Erin Shaw

Personal information
- Nationality: Australian
- Born: 7 September 2004 (age 21)

Sport
- Sport: Athletics
- Event: High jump

Achievements and titles
- Personal best(s): High jump: Outdoors 1.88m (Cali, 2022) High jump: Indoors 1.90m (Hustopeče, 2023)

= Erin Shaw =

Australian high jumper (born 2004)

Erin Shaw (born 7 September 2004) is an Australian track and field athlete who specialises in high jump. She won the high jump competition at the 2022 Oceania Athletics Championships.

==Early life==
Based in Sydney, Shaw spent part of her childhood living in Germany, where her family relocated due to her father's professional commitments. Shaw attended Roseville College in Sydney from Years 7 to 12, graduating in 2022. Throughout her high school years, she consistently excelled in athletics, breaking numerous records at the Independent Girls' Schools Association (IGSA) competitions—particularly in high jump and swimming. By the age of 15, she was already clearing heights of 1.77 metres in the high jump. In her final year, she was appointed Sports Captain in recognition of her leadership and athletic achievements. As of 2023, Shaw is pursuing a Bachelor of Exercise and Sport Science/Advanced Studies at the University of Sydney.

==Career==
Shaw was named in the team for the 2021 World Athletics Championships but the Australian team did not travel due to the ongoing COVID-19 pandemic. She won the high jump competition at the 2022 Oceania Athletics Championships.
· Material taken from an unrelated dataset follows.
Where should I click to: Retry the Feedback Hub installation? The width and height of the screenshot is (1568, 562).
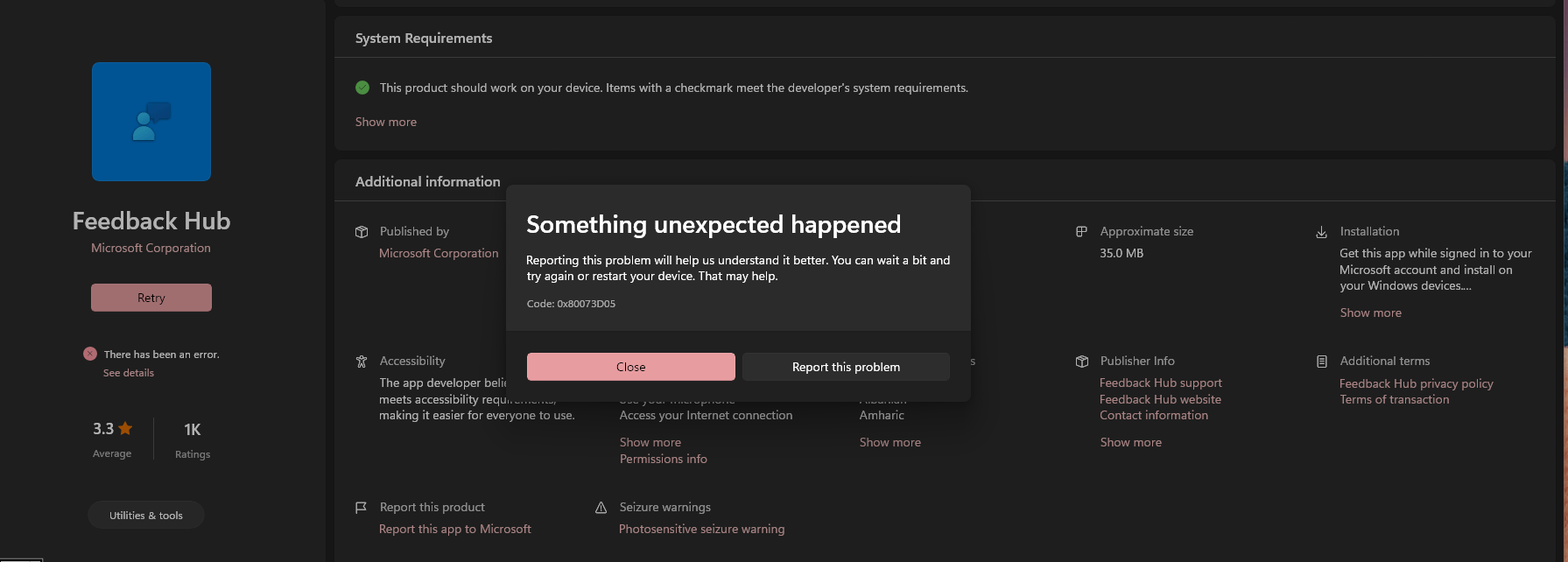(x=151, y=298)
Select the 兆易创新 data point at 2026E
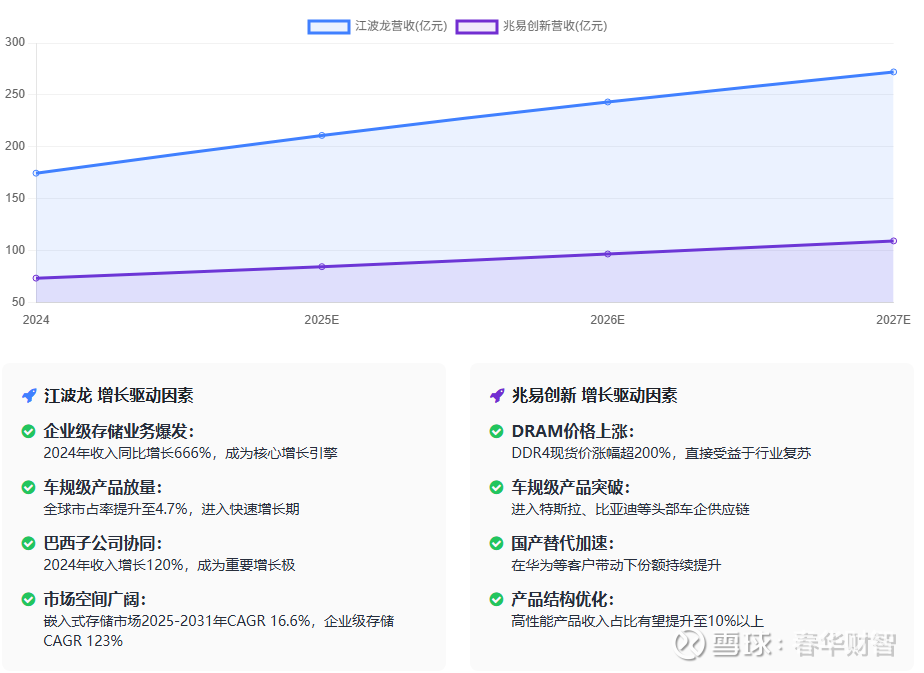Screen dimensions: 924x673 (x=607, y=254)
Shaw set a new personal best height of 1.85 metres in June 2022. Competing at the 2022 World Athletics U20 Championships in Cali, Colombia in August 2022, Shaw was placed fourth with a clearance of 1.88m. As well as a new personal best, it was the highest jump by an Australian junior for 17 years.

In February 2023, she cleared 1.90m indoors in Hustopeče. The following week, she cleared that height again in Udine. She made her senior World Championship debut in August 2023, at the 2023 World Athletics Championships in Budapest, clearing 1.80 metres.

She was selected for the 2025 Summer World University Games in Germany.